B - Welcome! Please go to our Home Page and read the three posts for "newbies" under Open Me First. The Forum Agreement is especially important, so you can see if WWU is a fit. We have a monitored site. We ask this of every new member. Thanks.

I think it is hard for most of us to get that our AC get to make their own choices and learn from the consequences...or not. It's not up to us to appprove or disapprove...and if we disapprove and let them know it, they may think we are not being respectful of them. I know it was really hard for me when my eldest son hit 18 and marched off the Viet Nam via the Marine Corps. I was so opposed to it that I could hardly stand it.
Be kind whenever possible. It is always possible.
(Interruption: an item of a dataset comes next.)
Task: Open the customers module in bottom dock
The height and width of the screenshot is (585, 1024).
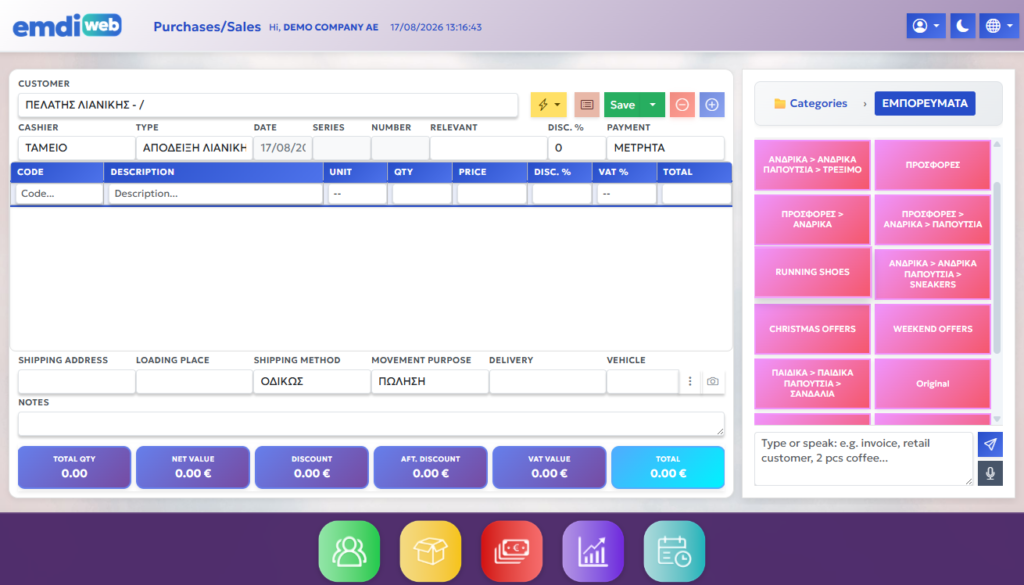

Dalai Lama

Pooh

Welcome Belarus.  I would say that since you can not accept the relationship, being disrespectful to you is her way of lashing out at you.  That's just a total guess on my part.  You have the right to decide if you can accept the relationship or not, and she gets the right to accept if she will accept your non-acceptance (boy, that was a mouthful).

To me, I see this as the same situation that if your daughter was living with a male, that was doing something you couldn't accept.  Like dealing drugs or something.  You would get to make the choice there as well if you would accept the relationship and she would probably be disrespectful about that too.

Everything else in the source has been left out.